Given passage:
START
Out in the real world, data is being collected in ever-increasing amounts. Currently, around 2.5 quintillion bytes of data are created every day. Much of this data comes in the form of time series, such as monthly sales figures, annual population numbers or daily rainfall. As we explained in our previous post, time series are great for forecasting. This is because they can be broken down to find the underlying trends and seasonal patterns. From these we are able to create accurate forecasts.
We use a six-step process in all of our time series forecasting projects:
- Define the problem and the outcome
- Prepare the data
- Analyse the time series
- Model the forecast using insight from the analysis
- Deploy the forecast model
- Monitor the forecast's performance
Step 1: Define
As in any successful project, the first step is to clearly define the problem. This includes the motivation behind creating a forecast and the intended goals and outcomes. After this, you can decide how to tackle the task at hand, including which software to use at each stage. For example, we might use Excel for data preparation, R for the analysis and modelling and Power BI for deployment.
Step 2: Prepare
It is essential to properly prepare and clean the data that will be used to create the forecast. Data cleansing might involve removing duplicated or inaccurate records, or dealing with missing data points or outliers.
END
Data lines:
START
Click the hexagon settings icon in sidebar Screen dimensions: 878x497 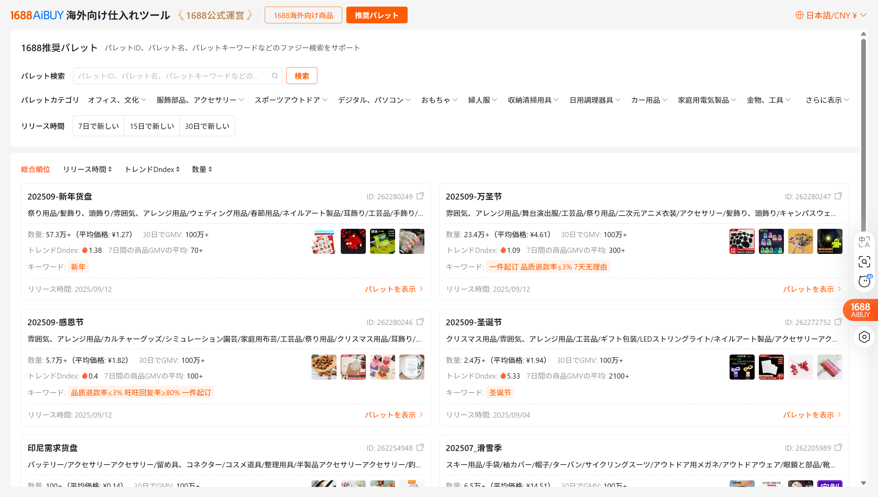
END
What is expected: Carry on the time series forecasting text from the point where it stops, keeping the same style.

Answer to the exercise:
In the case of a forecasting project, the data will take the form of a time series. Depending on what is being forecast, the observations might be daily, weekly, monthly, quarterly or yearly.
Step 3: Analyse
Once the data has been prepared, the next step is to analyse it. For a time series, this involves decomposing the series into its constituent parts. These include trend and seasonal effects. The trend is the long-term overall pattern of the data and is not necessarily linear. Seasonality is a recurring pattern of a fixed length which is caused by seasonal factors (for example, rainfall being higher during the winter months).
See Rob J. Hyndman and George Athanasopoulos's fantastic (and free!) online textbook, Forecasting: Principles and Practice, for more information about time series in the context of forecasting.
Step 4: Model
Forecasts are created by combining the trend and seasonality components. There are functions that can do this for you in Excel, or it can be done by hand in a statistical package like R.
If modelling manually, refine the weightings of each component to produce a more accurate model. The model can be edited to account for any special factors that need to be included, such as a sale or promotion. However, be careful to avoid introducing bias into the forecast and making it less accurate.
Whether using Excel or R (or most other forecasting software), your model will include prediction intervals (or confidence intervals). These show the level of uncertainty in the forecast at each future point.
Step 5: Deploy
Once you are happy with your model, it's time to deploy it and make the forecasts live. This means that decision makers within the business or organisation can utilise and benefit from your forecast. Deployment may take the form of a visualisation, a performance dashboard, a graphic or table in a report, or a web application.
You may wish to include with your forecast the prediction intervals calculated in the previous step. These show the user the limits within which each future value can be expected to fall between if your model is correct.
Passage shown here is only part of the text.